Learning invariant image-level representations for transfer to downstream tasks has become a common paradigm in self-supervised contrastive learning. Specifically, these methods aim to minimize the Euclidean ( $l_2$) distance [26, 13] or cross-entropy [5, 6], or by optimizing the InfoNCE [38] loss [28, 12, 14, 10, 11, 41] to distinguish positive image features from a set of negative image features .

Despite success in downstream classification tasks, these comparative objectives are built on the assumption that each pixel in an image belongs to a single label and lack awareness of spatially varying image content. We argue that these classification-oriented objectives are not ideal for downstream dense prediction tasks such as semantic segmentation, where models are supposed to distinguish between different semantic labels in images. For semantic segmentation tasks, existing contrastive learning models are prone to overfit to learn image-level representations while ignoring the variance at the pixel level.
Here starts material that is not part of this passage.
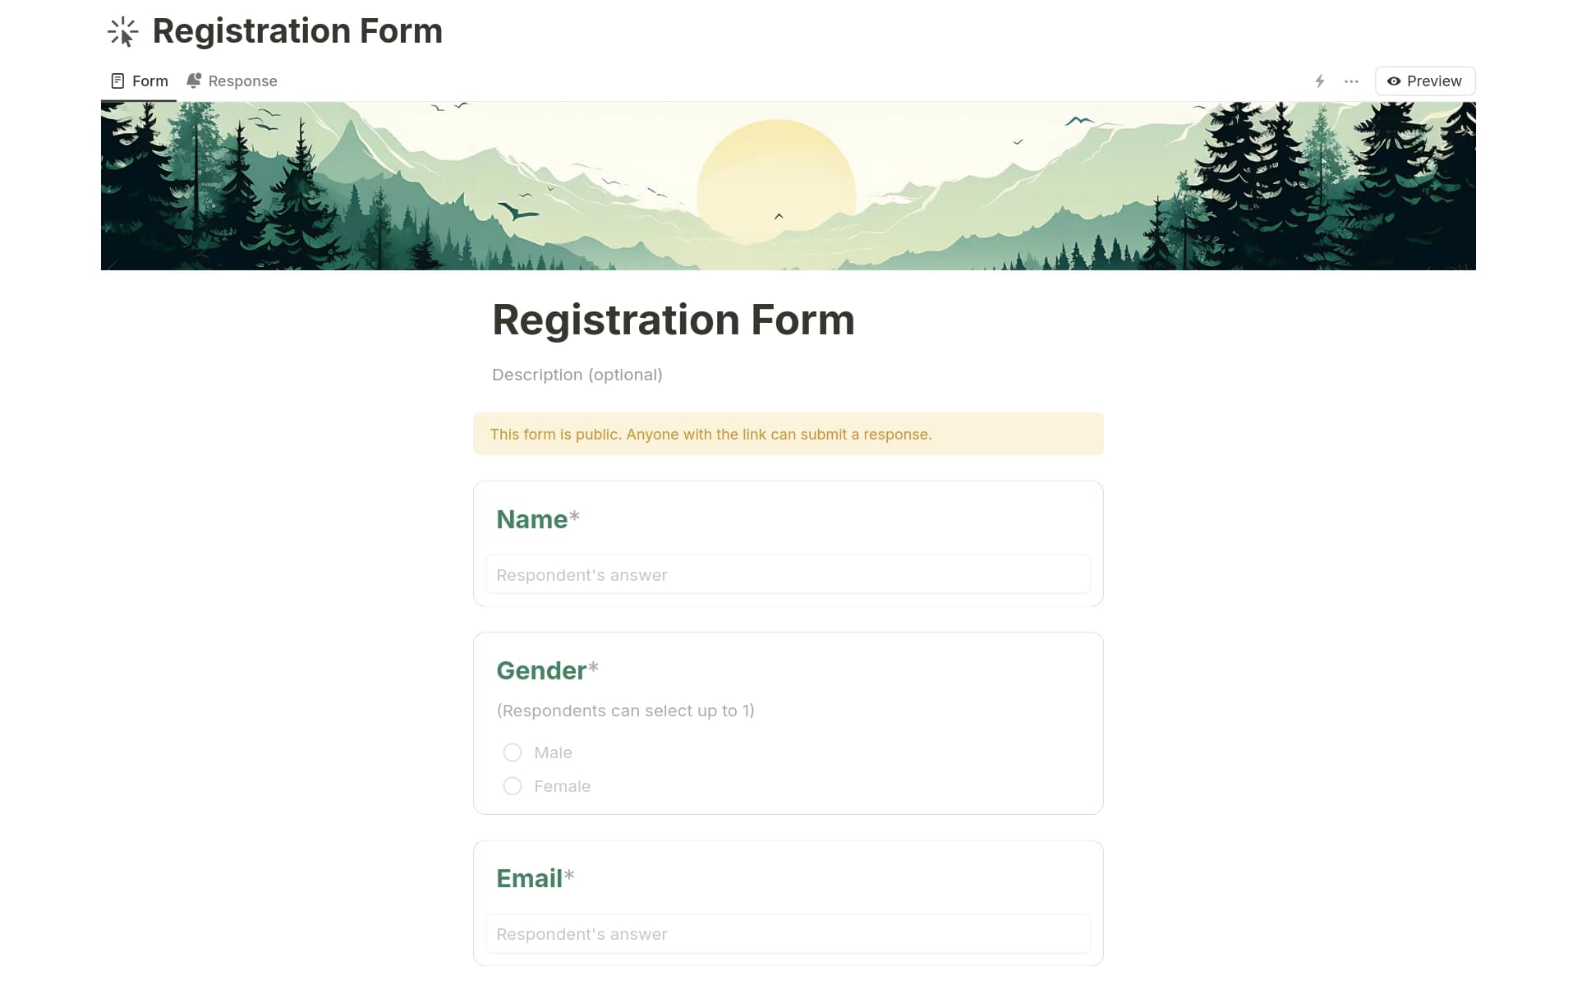
Task: Open the form Preview
Action: pyautogui.click(x=1423, y=81)
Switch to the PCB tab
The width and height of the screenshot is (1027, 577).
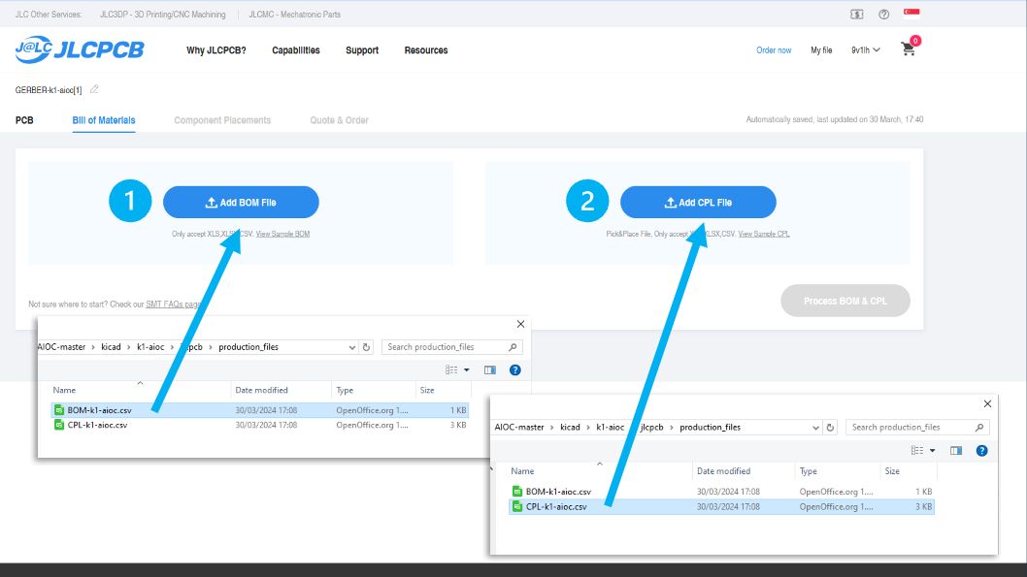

Furthermore, current pre-training optimization paradigms for downstream semantic segmentation tasks are architecturally dysfunctional:

1) Semantic segmentation models usually require larger transition rates and smaller output strides compared to classification-oriented pre-trained backbones [34, 8];

2) The fine-tuning of a well-pretrained backbone and a randomly initialized segmentation head may be out of sync,

For example, random headers may generate stochastic gradients that are detrimental to the pretrained backbone, negatively impacting performance. These two issues prevent classification-oriented pre-trained backbones from facilitating dense prediction tasks such as semantic segmentation.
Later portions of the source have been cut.